(Kayıtlı girdiler)
====

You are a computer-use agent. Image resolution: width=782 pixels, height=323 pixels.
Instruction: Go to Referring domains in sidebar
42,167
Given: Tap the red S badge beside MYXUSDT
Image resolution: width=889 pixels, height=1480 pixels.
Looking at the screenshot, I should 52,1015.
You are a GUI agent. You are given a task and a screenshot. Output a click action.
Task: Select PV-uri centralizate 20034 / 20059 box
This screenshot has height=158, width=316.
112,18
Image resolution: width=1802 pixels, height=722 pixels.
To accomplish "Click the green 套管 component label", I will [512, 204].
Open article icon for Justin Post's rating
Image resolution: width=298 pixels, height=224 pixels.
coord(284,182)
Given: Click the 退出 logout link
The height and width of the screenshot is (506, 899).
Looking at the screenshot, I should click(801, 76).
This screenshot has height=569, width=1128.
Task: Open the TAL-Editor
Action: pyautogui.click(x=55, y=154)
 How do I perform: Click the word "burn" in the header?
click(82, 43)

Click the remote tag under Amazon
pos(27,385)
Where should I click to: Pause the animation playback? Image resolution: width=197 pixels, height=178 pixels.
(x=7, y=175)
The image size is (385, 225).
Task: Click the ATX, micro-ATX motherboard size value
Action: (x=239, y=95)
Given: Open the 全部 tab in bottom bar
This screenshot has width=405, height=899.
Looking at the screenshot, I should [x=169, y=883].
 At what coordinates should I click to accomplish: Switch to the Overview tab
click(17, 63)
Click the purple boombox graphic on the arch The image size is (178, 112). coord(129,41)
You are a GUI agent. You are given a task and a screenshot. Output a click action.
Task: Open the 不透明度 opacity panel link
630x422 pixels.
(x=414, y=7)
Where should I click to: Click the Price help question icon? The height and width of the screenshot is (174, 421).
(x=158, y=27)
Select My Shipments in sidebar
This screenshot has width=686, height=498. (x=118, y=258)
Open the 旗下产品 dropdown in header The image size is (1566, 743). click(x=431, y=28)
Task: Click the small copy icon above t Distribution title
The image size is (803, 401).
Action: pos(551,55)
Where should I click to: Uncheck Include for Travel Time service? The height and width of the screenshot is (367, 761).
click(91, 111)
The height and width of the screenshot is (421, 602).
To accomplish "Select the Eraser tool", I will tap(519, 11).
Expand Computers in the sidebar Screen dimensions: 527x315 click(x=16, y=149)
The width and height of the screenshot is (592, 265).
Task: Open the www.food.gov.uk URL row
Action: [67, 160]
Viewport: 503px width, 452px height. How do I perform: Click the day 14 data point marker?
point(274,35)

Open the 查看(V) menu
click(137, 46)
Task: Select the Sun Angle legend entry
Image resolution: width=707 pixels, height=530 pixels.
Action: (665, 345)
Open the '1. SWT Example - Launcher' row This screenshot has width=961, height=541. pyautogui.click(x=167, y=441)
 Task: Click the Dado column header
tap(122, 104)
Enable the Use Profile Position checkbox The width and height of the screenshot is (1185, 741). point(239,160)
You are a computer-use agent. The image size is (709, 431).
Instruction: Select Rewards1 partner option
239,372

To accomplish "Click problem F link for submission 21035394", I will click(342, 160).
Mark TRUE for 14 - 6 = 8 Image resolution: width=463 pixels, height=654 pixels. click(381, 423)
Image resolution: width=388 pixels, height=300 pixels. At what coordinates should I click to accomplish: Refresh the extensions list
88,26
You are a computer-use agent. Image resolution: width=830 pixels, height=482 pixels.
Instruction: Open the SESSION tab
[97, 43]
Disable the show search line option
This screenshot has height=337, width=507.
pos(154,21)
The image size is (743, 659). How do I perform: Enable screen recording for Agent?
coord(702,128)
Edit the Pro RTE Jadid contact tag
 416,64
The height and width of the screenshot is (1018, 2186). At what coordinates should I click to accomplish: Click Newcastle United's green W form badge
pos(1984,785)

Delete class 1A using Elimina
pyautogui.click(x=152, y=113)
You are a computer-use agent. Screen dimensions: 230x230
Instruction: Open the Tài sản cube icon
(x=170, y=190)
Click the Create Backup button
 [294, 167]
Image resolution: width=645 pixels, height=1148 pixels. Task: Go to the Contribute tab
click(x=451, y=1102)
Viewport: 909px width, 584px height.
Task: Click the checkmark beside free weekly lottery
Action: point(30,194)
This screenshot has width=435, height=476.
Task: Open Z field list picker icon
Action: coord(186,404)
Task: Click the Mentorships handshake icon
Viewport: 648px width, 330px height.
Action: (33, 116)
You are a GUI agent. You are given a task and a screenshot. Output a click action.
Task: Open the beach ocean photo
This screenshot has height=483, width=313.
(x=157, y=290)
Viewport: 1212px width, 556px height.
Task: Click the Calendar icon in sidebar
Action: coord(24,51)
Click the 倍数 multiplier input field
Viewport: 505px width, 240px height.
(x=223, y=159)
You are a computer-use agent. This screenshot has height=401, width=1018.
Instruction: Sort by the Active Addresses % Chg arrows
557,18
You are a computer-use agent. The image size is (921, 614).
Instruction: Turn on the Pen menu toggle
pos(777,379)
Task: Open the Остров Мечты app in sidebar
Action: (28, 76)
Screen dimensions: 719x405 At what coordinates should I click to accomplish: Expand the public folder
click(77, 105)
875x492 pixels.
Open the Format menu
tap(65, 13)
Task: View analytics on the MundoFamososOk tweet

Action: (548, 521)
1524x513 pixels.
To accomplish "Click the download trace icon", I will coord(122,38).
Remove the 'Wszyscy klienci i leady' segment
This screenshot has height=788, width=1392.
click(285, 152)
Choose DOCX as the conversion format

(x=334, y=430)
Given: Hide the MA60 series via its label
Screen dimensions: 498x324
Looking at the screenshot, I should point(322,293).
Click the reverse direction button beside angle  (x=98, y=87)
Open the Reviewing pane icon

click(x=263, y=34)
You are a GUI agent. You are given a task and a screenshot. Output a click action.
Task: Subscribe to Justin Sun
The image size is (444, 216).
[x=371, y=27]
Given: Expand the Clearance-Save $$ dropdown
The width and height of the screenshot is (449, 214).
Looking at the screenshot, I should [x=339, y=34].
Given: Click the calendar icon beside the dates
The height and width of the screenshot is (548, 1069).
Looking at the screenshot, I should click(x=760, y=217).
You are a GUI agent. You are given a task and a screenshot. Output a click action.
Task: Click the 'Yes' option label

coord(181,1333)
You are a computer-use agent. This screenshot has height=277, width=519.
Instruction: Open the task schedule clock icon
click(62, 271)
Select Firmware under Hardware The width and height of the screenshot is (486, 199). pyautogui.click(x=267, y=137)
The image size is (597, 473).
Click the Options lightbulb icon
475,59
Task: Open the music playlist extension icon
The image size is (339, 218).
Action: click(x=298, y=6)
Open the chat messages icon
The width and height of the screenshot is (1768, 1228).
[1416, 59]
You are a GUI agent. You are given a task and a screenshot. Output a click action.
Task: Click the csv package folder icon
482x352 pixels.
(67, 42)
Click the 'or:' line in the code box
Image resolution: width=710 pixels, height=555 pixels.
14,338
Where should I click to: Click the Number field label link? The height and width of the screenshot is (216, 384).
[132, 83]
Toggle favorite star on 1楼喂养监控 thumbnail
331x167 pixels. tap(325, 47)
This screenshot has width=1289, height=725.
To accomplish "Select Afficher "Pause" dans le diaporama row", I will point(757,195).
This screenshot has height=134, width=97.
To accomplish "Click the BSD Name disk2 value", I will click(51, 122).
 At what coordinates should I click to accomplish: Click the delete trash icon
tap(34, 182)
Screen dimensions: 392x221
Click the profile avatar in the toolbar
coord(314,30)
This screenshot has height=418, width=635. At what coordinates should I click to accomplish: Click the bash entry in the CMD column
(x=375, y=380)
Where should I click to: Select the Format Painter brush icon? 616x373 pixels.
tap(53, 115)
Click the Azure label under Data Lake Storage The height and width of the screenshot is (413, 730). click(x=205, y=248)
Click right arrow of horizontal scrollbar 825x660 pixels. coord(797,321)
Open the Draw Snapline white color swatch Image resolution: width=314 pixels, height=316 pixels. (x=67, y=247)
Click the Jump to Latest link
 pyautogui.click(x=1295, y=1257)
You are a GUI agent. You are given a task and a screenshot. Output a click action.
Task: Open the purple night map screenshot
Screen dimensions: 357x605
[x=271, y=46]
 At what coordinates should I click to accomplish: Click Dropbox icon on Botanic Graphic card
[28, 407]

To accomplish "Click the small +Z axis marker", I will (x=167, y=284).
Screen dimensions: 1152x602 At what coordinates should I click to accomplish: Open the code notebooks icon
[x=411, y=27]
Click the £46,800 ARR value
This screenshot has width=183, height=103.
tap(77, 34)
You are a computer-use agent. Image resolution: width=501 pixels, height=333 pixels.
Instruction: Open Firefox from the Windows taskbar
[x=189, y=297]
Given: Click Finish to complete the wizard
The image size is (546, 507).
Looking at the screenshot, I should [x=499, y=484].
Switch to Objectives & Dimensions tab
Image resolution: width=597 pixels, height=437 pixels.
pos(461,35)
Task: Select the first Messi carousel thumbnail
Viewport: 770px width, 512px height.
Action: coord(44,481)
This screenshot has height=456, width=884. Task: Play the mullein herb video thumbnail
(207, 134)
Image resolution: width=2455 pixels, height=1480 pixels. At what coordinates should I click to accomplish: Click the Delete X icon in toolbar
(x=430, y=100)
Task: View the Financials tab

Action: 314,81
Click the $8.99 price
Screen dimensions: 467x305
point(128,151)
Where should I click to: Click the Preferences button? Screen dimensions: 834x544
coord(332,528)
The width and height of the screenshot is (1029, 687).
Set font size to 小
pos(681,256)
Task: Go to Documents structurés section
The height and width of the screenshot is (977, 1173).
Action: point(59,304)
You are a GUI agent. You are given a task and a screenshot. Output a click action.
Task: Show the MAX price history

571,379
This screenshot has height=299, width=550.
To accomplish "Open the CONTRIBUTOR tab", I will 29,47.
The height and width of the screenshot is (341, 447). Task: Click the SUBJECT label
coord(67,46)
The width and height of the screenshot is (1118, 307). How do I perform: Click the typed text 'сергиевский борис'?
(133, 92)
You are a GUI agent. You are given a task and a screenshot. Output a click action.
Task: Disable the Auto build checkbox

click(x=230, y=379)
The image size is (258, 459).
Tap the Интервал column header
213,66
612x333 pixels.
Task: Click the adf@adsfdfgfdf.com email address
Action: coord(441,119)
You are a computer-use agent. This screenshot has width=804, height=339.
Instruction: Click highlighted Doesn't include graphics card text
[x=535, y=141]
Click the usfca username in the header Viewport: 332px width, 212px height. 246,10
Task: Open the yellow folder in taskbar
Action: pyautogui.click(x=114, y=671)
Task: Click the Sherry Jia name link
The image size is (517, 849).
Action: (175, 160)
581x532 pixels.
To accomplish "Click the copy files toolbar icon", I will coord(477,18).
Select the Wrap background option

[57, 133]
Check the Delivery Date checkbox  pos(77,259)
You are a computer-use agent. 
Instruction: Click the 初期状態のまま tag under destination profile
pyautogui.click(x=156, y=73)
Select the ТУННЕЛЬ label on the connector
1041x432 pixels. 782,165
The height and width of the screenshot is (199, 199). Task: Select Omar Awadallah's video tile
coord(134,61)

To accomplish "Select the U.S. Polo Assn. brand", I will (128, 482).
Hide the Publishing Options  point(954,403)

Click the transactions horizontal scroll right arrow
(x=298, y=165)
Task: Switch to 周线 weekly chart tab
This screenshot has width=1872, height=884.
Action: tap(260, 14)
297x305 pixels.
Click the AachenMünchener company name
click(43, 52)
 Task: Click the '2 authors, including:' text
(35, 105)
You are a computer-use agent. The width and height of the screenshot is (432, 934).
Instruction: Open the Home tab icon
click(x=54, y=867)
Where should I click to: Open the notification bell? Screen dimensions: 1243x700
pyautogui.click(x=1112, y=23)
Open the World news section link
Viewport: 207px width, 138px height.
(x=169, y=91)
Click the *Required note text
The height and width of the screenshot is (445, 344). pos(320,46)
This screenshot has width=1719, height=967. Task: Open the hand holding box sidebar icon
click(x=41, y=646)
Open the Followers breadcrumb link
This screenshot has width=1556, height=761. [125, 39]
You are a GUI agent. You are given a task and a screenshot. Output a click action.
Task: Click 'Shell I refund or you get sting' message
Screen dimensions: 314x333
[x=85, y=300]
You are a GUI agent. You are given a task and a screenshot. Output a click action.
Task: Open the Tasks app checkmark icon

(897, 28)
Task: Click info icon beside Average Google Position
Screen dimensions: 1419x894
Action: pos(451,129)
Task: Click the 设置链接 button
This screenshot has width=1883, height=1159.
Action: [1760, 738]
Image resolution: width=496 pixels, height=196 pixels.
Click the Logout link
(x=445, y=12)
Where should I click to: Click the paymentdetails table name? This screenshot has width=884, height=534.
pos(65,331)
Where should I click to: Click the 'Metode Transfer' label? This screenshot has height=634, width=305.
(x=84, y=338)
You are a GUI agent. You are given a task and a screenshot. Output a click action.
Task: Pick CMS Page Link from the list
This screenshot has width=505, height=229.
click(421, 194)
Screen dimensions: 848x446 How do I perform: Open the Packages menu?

====

Verilen görev:
Verideki "At what coordinates should I click to accomplish: Click Dropbox" içeren satırdan "[x=411, y=27]" içeren satıra kadar olan satırları, iki uç da dahil olmak üzere, "code notebooks" ifadesini "code editor" ile değiştirerek düzenleyin ve geri kalan her şeyi değiştirmeden yalnızca bu satırları yazın.

Çözümlü yanıt:
 At what coordinates should I click to accomplish: Click Dropbox icon on Botanic Graphic card
[28, 407]

To accomplish "Click the small +Z axis marker", I will (x=167, y=284).
Screen dimensions: 1152x602 At what coordinates should I click to accomplish: Open the code editor icon
[x=411, y=27]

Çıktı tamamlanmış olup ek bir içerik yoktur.